The veteran of the stage and screen, from Govan in Glasgow, starred in Taggart and Rab C Nesbitt, as well as featuring in the film The Big Man, alongside Billy Connolly and Liam Neeson.
In the 1960s he starred in his own sketch show, before later hosting STV game show Now You See It in the 1980s.
As well as a career spanning television and film, Mr Beattie was known for his stand-up comedy and theatre performance.
Fellow comedian Andy Cameron said Beattie was “an absolute gentleman and a great comic, one of the sharpest guys I ever met.”
The pair worked in pantomime together and Cameron said every year they would send each other a Christmas card, with Cameron signing it ‘from yer boy’ and Beattie ‘from yer mammy’.

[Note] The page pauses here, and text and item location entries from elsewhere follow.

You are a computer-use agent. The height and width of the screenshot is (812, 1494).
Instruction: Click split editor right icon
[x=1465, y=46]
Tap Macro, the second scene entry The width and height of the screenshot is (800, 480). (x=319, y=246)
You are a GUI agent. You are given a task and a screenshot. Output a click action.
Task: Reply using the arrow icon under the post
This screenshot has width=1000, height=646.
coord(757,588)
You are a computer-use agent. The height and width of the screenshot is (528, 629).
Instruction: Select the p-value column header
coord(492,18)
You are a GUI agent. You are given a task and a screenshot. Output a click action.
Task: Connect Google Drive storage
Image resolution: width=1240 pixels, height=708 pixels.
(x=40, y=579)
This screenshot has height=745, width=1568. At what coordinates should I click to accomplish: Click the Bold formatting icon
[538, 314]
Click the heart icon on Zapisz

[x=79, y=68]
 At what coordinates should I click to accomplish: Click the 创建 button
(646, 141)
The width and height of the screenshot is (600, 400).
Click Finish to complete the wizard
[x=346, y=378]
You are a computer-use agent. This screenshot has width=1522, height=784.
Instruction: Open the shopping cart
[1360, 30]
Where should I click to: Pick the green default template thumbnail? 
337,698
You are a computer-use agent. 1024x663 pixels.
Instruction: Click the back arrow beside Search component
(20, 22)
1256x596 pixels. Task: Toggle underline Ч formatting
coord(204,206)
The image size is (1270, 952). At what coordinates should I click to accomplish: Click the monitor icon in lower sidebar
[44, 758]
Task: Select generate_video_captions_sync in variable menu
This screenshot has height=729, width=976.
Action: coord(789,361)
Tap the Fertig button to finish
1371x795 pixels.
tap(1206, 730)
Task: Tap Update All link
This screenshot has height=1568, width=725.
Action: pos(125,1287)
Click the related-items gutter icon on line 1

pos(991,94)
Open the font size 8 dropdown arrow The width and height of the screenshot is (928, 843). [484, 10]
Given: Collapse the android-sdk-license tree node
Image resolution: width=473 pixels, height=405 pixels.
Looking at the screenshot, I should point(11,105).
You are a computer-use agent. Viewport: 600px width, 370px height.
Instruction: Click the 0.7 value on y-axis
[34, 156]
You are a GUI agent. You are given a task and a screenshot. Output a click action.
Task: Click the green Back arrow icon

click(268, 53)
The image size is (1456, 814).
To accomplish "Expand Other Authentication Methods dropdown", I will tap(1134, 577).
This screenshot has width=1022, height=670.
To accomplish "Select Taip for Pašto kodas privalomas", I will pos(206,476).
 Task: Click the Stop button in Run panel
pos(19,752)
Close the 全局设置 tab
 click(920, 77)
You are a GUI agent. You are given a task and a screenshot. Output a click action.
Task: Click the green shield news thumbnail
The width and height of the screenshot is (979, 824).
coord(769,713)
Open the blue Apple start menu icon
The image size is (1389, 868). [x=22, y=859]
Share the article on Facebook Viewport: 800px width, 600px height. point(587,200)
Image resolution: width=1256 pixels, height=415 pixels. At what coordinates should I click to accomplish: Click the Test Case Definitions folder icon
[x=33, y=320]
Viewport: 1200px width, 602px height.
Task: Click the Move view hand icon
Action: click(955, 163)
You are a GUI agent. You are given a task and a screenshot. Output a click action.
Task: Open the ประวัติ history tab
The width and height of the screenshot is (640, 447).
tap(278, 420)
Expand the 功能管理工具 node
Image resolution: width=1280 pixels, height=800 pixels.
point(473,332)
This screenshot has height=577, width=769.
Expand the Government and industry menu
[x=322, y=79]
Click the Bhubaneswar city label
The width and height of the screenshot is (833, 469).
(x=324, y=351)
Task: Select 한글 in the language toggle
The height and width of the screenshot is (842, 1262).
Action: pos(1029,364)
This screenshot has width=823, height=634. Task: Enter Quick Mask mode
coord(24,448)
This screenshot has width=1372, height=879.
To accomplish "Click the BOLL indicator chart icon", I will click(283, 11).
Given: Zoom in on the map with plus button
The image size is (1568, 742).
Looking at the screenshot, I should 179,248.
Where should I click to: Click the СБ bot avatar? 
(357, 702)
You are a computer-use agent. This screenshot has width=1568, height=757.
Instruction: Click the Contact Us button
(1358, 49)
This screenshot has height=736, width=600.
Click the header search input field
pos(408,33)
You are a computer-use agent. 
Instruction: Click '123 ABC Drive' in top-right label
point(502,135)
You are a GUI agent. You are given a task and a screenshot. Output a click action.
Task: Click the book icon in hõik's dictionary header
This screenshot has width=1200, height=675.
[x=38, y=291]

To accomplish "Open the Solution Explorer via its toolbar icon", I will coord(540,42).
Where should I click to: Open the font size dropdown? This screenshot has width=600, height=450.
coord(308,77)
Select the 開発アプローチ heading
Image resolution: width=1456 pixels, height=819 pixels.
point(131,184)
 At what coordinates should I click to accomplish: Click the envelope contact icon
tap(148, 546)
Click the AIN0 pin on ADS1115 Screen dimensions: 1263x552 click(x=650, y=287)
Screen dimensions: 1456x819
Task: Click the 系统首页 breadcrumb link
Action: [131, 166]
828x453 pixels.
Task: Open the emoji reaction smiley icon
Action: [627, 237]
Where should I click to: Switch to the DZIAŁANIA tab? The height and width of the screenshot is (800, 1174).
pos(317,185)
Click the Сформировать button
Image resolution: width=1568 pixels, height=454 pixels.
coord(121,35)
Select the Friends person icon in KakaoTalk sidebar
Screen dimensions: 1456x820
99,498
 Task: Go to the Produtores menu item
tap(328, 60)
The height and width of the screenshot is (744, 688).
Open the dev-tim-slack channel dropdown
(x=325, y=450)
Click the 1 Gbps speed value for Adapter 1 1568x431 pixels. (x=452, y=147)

Beattie is perhaps most recently remembered for playing the role of Malcolm Hamilton in River City.
He was in the role for 13 years, before retiring in 2015.
Former co-star Tom Urie said he left a “legacy of hard work and a legacy of kindness and respect.”
He added: “The way that Johnny carried himself and the way that he presented himself was an example to everyone coming into this industry about how to behave and treat other people because he was never anything less than a true gentleman.”
Beattie had four children; Maureen, who starred in Casualty, Louise, Paul and Mark.
He had been married to wife Kitty for more than 30 years, before they separated. She died in the early 1990s.
In 2007, he was appointed an MBE in the Queen’s Birthday Honours list.
The Pavilion Theatre in Glasgow described him as “a great friend” and “one of the few last remaining performers from magical days of variety theatre”.
“He was a great man to sit and talk to about the legends of Scottish theatre and there cannot be a theatre in Scotland that Johnny did not perform and star in.
“He was one of these performers that just went on stage and gave the audience what they wanted, a funny man and Scottish legend.”
First Minister Nicola Sturgeon said she was “so sad” to hear of Beattie’s death, describing him as a “hugely talented performer and a truly lovely man”.
She added: “Today, we’ve lost a national treasure, and my thoughts are with his loved ones.”